Homeowners in more affluent, coastal counties were less likely to enter foreclosure than those in other parts of the state. Mortgages on properties in San Francisco, Marin and San Mateo counties were the least likely to go into default, while those in Kings, Sutter and Yuba counties were the most likely, DataQuick reported.

In one sign that the most beaten-down areas of the state might be getting some relief, the default-notice decline was greatest in the state’s least expensive communities, where foreclosures had been the most prevalent, DataQuick said.

Most loans receiving default notices last quarter were made in 2005 through 2007, the tail end of the bubble, indicating that the most distressed homeowners in the state bought their properties during the run-up in home prices and during the height of the shoddy lending practices that pervaded the mortgage industry.

There has never been a better time to jump into foreclosure investing. Sellers and Banks are super motivated and the wholesale deals have been flying. See for yourself with a few our recent student deals here. You need to get your buying business off the ground now, as it doesn’t get better than this.

Monday, August 15, 2011

San Pedro, Marymount Expand Ties

EDUCATION: Business, global studies classes will add to the university's Sixth Street presence

Building on a partnership that seems to be off to a strong start, Marymount University will expand its footprint in downtown San Pedro this fall.

The first floor of the former Northrop-Grumman facility at 222 W. Sixth St. will be transformed into classroom space and offices to accommodate upper division business majors and students majoring in global studies, according to university spokeswoman Kelly Curtis.

That will be on top of the returning theater arts and music students set to return for classes on Aug. 29 in the Grand Annex in the 400 block of West Sixth Street. Those students also will expand their use in the coming year of the Warner Grand Theatre at 478 W. Sixth St.

But that's not all.

The following year, a two-story vacant storefront at 430 W. Sixth St. - the former Lad 'N' Lassie children's clothing shop - will be turned into art exhibit space, classrooms, research areas and offices.

Cultural arts benefactors Marylyn (Ginsberg) and Chuck Klaus purchased the building for the university in the couple's ongoing effort to support young artists while also bringing the arts and more life into downtown San Pedro.
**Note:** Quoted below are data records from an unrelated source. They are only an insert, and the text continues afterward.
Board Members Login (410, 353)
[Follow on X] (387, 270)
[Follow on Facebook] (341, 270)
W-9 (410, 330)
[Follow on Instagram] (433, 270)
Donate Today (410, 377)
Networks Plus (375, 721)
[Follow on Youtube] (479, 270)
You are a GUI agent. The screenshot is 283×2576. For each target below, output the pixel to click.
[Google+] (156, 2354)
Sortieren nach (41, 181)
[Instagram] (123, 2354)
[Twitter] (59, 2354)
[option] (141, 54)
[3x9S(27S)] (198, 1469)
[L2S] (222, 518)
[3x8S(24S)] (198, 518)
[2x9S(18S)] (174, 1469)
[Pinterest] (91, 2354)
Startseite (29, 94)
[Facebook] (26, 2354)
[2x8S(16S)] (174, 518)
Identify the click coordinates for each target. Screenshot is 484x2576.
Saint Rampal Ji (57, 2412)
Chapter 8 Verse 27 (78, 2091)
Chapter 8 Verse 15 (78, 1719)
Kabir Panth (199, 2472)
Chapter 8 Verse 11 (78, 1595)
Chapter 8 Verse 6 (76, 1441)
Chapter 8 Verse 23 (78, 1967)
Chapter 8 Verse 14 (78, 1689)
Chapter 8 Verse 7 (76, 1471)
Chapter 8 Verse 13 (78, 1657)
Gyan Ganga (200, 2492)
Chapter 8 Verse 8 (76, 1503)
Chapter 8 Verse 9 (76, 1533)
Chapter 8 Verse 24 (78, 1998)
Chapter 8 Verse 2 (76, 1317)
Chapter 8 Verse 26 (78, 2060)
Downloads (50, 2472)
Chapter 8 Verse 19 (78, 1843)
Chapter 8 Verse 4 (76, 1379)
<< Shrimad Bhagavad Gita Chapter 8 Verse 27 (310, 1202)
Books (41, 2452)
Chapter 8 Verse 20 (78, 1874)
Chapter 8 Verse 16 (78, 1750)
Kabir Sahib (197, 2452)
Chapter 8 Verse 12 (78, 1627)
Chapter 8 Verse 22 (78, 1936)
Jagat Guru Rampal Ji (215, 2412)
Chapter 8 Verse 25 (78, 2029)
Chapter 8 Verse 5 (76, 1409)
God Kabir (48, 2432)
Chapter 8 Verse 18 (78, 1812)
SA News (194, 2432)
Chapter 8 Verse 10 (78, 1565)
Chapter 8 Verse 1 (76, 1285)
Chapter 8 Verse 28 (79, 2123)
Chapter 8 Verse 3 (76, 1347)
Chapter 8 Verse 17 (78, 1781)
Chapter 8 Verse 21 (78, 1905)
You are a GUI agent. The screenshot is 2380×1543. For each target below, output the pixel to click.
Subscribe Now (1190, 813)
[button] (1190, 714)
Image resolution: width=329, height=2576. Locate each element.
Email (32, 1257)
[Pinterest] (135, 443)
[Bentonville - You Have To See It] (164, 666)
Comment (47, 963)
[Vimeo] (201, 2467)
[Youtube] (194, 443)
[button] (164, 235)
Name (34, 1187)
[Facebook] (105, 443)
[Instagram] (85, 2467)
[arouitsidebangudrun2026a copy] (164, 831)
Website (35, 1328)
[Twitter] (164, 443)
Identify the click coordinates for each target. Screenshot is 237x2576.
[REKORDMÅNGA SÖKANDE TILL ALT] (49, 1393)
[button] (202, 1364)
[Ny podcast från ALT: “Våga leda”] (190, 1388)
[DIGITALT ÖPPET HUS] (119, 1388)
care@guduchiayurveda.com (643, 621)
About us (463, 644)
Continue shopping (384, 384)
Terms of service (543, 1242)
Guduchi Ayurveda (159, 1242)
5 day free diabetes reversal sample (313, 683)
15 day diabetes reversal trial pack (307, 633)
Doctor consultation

For Marymount, the satellite location - now called Marymount's waterfront campus - has provided extra space needed after the Rancho Palos Verdes Catholic school expanded to a full four-year institution.

The growing partnership has paid off for everyone, Curtis said.

"We have just a tiny auditorium, so last year when we moved all our film series and theater students (to the 1,500-seat Warner Grand Theatre), we have much more student interest in theater," she said.

"The same with the jazz ensemble which now performs at (San Pedro's) First Thursdays and on a big stage (at the theater)."

The university's speakers series also will make use of the Warner Grand this year, she said, with Father Greg Boyle, the Jesuit priest who founded Homeboy Industries, scheduled to give a talk for students and the community at 7 p.m. Nov. 10.

"We believe (the partnership) is one of the most significant things to happen in downtown San Pedro in many years," said Liz Schindler Johnson of the Grand Vision Foundation.

"We felt that downtown San Pedro already has the flavor of a college town with its narrow, tree-lined streets, quaint stores and lots of artistic activities."